## What you need to do
The expected answer is the data below, printed verbatim without its pictures.

Given information: Begin

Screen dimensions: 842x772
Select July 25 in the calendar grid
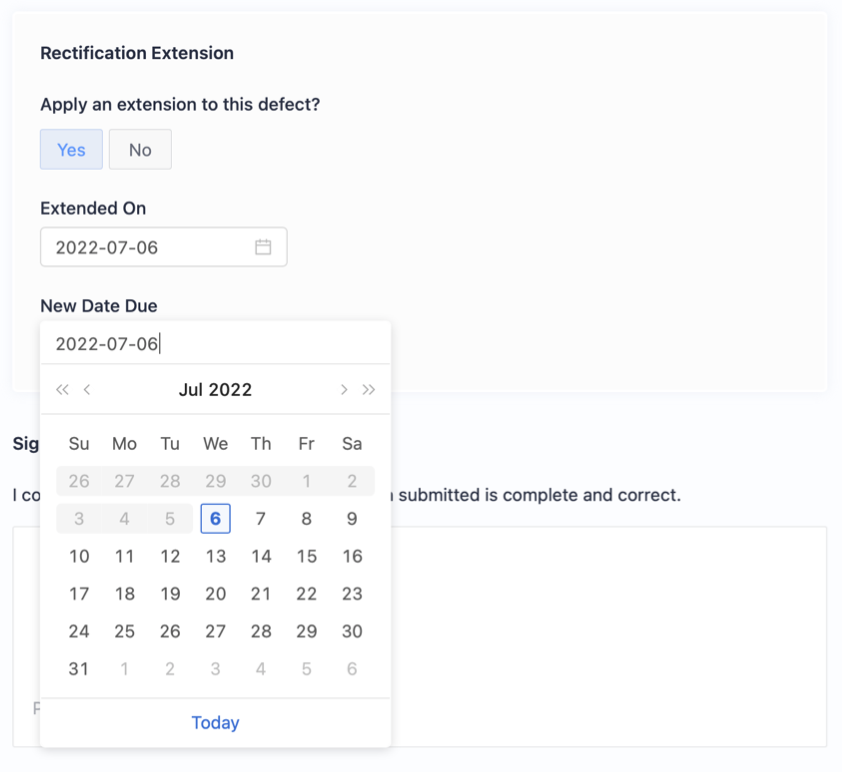click(124, 632)
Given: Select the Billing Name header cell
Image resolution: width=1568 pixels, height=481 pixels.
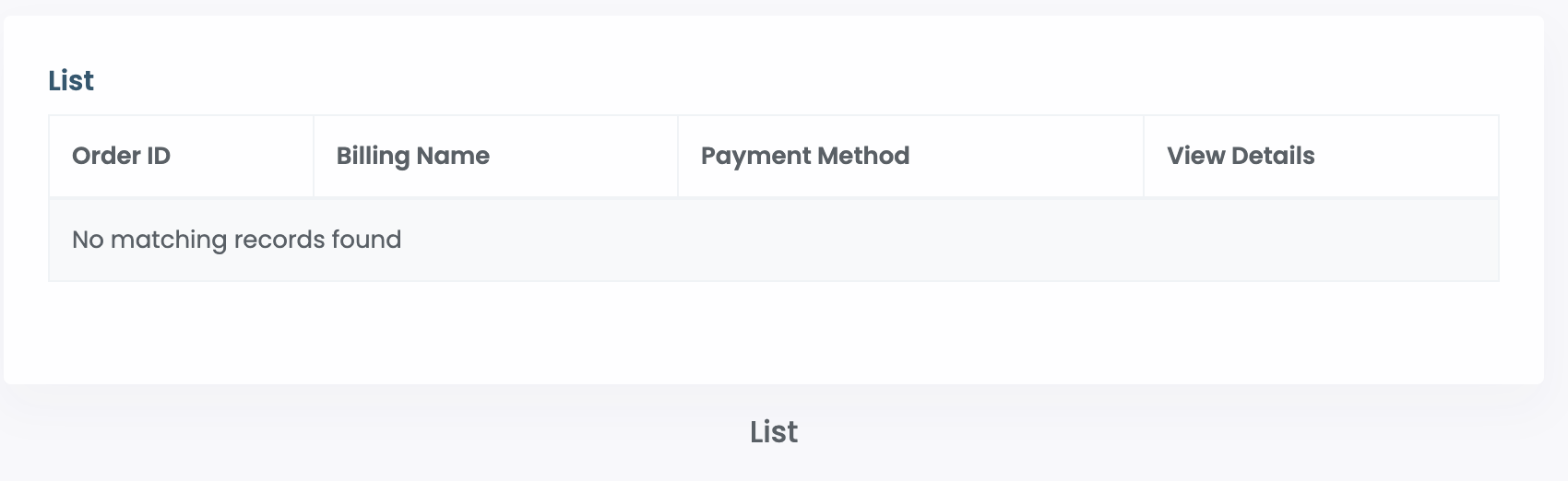Looking at the screenshot, I should pos(412,156).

Given information: End

## Response area
Screen dimensions: 842x772
Select July 25 in the calendar grid
click(124, 632)
Given: Select the Billing Name header cell
Image resolution: width=1568 pixels, height=481 pixels.
Looking at the screenshot, I should pos(412,156).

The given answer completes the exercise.